I invited Kris over to Kiko’s hotel to play a round of Pandemic Legacy, thinking it might offer up a cluster of juicy comics, and that ended up being true. It was part and parcel of my effort over the entire weekend to sell as many copies of that game as I could. I don’t want to play any more games on tables that don’t have the word “Legacy” hitched to the back like a caboose. I want Catan Legacy, Magic Legacy: The Gathering Legacy, I want Ladies And Gentlemen Legacy, and I want Warmachine Legacy.
Kris was brought over for research purposes and also so that we might leverage his diamond mind, and he ended up becoming crucial to the process: we didn’t play again without him, and he’s been there for a full third of the game now.
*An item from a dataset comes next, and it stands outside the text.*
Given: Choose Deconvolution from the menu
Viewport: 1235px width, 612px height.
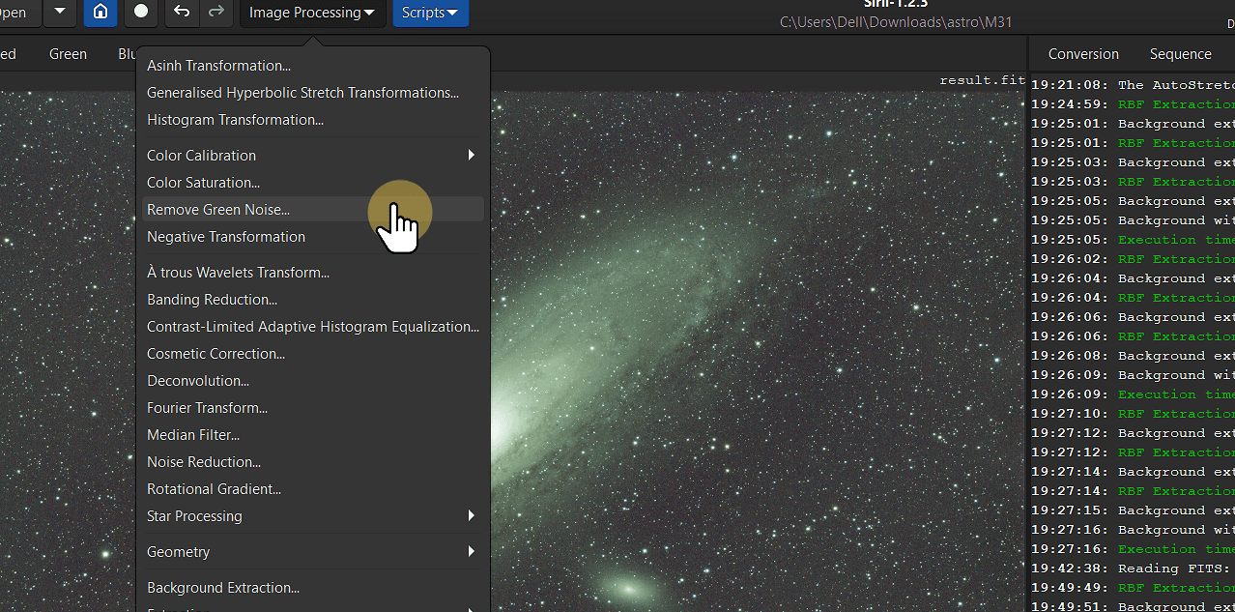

The game unfolds itself as you play in various ways, the way that table groups do also, and we incorporated some bizarre rituals whose origins I can’t one hundred percent trace. For some reason, we pronounce every town in the most Italian way we can? Even if the name of the town is already Italian…? So that even Milano becomes something like “Milaniccio”. I don’t know. You had to be there. And I was.
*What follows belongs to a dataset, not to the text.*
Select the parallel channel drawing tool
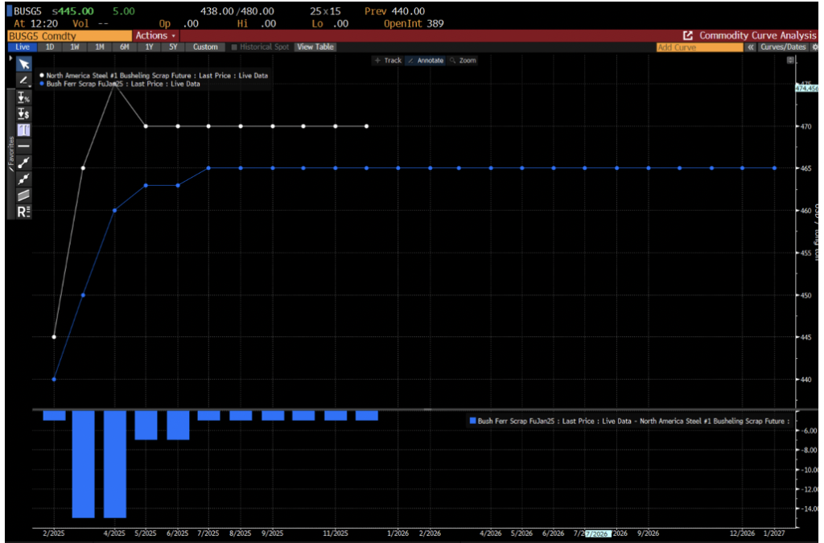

The question I received more often than not about the game - I refuse to say that much, even the mechanic we mention in the strip is borderline to me - is whether or not it’s still the same old Pandemic, which is to say “a game where one person tells every other person what to do.” I try not to play games with people like that in general, but yeah, that personality has a very free hand in a game where all cards are shown and dialogue is specifically established as a game mechanic. I don’t think it should dissuade you, though; the polymorphic nature of the game will be a good opportunity to watch that person sputter.